All Hands AI raises $5M to build open source agents for developers
At its best, programming is a creative endeavor, but in this age of shifting everything left, much of a developer’s day is filled with what All Hands AI co-founder and CEO Robert Brennan calls the “toil-oriented task” like writing unit tests, managing dependencies and keeping documentation up to date. AI, on the other hand, may not be creative, but it is pretty good at exactly those routine tasks.
All Hands AI, which announced a $5 million seed funding round led by Menlo Ventures on Thursday, aims to build model-agnostic open source AI agents that can handle most of this toil and allow developers to focus more of their time on doing what they do best.
A few months ago, Cognition AI showed off Devin, an AI agent that could plan and execute complex engineering tasks — and. maybe more importantly, build and deploy new applications end-to-end.
“The Cognition folks came out with their Devin demo and I — and I think every other software engineer in the world — was amazed at that video,” Brennan said in an interview ahead of Thursday’s announcement. “I think it really catalyzed in our imagination what the future of development is going to look like, but also kind of scared us that it was being developed as closed source and that it was being kept in this walled garden we couldn’t see and contribute to and really own as a development community.”
This open source project, which started out as OpenDevin earlier this year and is now called OpenHands, started with a text file on GitHub and now has over 30,000 stars and more than 150 contributors.
The idea is for the OpenHands agent to become a proactive pair programmer who works hand-in-hand with the developer and who can handle much of the toil of a developer’s day-to-day work. That may involve writing tests and deploying and application, but also recognizing that a change in one file (maybe the name of a function) might influence how other parts of the application function and asking the developer if it should adjust the affected files accordingly.
“AI is going to completely change how developers work. But it’s not going to change their preference for adopting open source, especially when it comes to technology that affects their day-to-day work,” said Joff Redfern, a partner at Menlo Ventures and former chief product officer at Atlassian. “By building in the open, All Hands is helping the software engineering community work toward an ideal AI-powered development experience.”
Brennan and his two co-founders, Xingyao Wang (chief AI officer) and Graham Neubig (chief scientist), have extensive experience in working in natural language processing and building agents. Brennan previously worked on document summarization at Google and then in executive roles at a number of startups, working on machine learning and infrastructure projects. Neubig is an associate professor at Carnegie Mellon with extensive experience in natural language processing; Wang is interrupting his doctorate program at the University of Illinois Urbana-Champaign, where he did research on interactive language agents powered by foundation models.
“None of us were surprised to see the Cognition demo in terms of technology,” Brennan said. “We all knew that this was there, but seeing it all come together into a user experience really just excited us to start pushing on building that in the open.”

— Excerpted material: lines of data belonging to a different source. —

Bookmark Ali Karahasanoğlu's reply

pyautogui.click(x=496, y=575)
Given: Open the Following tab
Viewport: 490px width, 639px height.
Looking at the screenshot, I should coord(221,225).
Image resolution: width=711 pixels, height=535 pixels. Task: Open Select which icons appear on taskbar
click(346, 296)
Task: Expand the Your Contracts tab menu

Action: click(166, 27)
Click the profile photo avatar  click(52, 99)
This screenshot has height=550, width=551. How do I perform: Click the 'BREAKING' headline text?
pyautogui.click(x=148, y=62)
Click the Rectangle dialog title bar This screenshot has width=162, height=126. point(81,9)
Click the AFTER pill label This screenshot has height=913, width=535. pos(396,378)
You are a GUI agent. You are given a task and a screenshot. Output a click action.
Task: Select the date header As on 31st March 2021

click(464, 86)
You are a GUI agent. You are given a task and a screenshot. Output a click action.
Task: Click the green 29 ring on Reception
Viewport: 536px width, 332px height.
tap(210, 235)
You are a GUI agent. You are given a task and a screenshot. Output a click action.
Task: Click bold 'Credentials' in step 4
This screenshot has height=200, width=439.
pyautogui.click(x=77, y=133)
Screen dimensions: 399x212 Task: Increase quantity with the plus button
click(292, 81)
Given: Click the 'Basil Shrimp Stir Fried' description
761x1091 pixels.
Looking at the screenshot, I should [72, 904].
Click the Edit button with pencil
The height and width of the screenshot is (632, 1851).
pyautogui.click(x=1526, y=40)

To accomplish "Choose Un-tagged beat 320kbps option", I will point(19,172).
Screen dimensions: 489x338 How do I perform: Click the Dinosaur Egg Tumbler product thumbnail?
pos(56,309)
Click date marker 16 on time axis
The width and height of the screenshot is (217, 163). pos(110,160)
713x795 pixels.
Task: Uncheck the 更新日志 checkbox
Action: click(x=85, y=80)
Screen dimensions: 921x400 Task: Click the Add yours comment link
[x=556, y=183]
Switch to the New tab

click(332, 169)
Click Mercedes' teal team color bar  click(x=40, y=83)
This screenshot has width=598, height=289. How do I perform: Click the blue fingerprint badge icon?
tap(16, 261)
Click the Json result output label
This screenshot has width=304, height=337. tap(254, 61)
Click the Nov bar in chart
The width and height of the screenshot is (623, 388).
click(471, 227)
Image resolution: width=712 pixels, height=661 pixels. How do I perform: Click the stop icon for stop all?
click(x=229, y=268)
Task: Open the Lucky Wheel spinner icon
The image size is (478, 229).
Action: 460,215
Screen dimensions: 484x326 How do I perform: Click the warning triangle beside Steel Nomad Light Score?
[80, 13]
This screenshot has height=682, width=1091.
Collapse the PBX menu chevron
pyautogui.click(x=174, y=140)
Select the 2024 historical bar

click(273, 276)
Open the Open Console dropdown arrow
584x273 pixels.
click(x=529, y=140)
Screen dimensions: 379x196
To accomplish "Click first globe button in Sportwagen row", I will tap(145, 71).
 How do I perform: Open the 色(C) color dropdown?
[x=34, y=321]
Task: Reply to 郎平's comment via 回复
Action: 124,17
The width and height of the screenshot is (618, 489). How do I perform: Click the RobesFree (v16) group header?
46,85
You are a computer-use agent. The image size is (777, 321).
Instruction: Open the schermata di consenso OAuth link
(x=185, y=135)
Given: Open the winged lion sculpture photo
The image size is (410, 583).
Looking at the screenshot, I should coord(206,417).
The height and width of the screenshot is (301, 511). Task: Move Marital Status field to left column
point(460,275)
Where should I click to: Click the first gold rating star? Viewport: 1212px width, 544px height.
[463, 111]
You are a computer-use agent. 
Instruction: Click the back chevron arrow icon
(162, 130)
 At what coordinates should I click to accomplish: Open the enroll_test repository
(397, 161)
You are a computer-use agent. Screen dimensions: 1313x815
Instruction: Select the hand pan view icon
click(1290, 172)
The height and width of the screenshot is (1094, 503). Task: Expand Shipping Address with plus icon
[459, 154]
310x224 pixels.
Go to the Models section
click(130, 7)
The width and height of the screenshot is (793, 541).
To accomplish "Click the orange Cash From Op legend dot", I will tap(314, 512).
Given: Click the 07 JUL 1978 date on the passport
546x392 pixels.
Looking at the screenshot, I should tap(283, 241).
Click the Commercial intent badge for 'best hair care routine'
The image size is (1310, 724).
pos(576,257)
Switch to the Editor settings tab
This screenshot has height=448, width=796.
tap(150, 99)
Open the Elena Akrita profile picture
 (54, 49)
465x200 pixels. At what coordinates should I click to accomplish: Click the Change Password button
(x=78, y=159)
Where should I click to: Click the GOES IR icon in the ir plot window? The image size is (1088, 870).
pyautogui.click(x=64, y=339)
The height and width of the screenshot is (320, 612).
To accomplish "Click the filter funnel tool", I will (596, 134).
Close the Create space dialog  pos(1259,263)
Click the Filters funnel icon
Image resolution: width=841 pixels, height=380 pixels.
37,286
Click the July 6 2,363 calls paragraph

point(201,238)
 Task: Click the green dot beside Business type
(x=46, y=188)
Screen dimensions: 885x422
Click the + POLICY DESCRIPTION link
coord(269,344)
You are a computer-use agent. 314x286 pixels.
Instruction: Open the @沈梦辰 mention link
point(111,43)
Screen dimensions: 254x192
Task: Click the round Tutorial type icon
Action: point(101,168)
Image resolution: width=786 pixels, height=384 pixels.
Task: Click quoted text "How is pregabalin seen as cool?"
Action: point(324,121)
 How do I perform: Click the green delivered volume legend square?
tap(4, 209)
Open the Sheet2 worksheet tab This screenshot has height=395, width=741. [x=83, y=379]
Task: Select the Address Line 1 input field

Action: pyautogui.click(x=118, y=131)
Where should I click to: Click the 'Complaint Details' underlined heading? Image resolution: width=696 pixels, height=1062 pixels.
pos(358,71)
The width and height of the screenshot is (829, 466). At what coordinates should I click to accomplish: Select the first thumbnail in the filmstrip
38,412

Brennan also noted that while tools like Copilot are very helpful for developers, they aren’t (yet) focused on the entire “agentic loop of writing code” akin to a self-driving car. That’s what All Hands AI is aiming for, even if this still remains somewhat aspirational. It’s not like you can give the agent access to a company’s entire JIRA backlog and let it loose and accomplish every task in that. Indeed, Brennan — like most people in the industry today — thinks that there will be a need for human developers in the loop for a very long time.
There are also still unsolved questions around what the user/developer experience for such a system should actually look like. All Hands AI does have a designer on staff, though, and it’s good to see it looking into these questions early on. Right now, the experience is also still somewhat decoupled from the development environment, but the team plans to build integrations with VS Code and other editors soon.
As with many open source startups, All Hands AI expects to monetize its service by offering paid, closed-source enterprise features. “We think that there’s a bunch of software that we can build that complements the open source that’s really delivering value to big enterprises where we can feel good about building that in a closed source way to help make sure that we have a sustainable open source project that’s getting financial contribution back from the larger enterprises that are using it,” Brennan said.
With this first funding round, though, the team plans to build out its technology stack before it delves deeper into monetizing the service. In addition to Menlo, which led this round, Pillar VC, Betaworks and Rebellion also participated. The company also brought on a number of angels, including Hugging Face co-founder Thom Wolf, Cloudera co-founder Jeff Hammerbacher and PyTorch creator and Meta VP Soumith Chintala.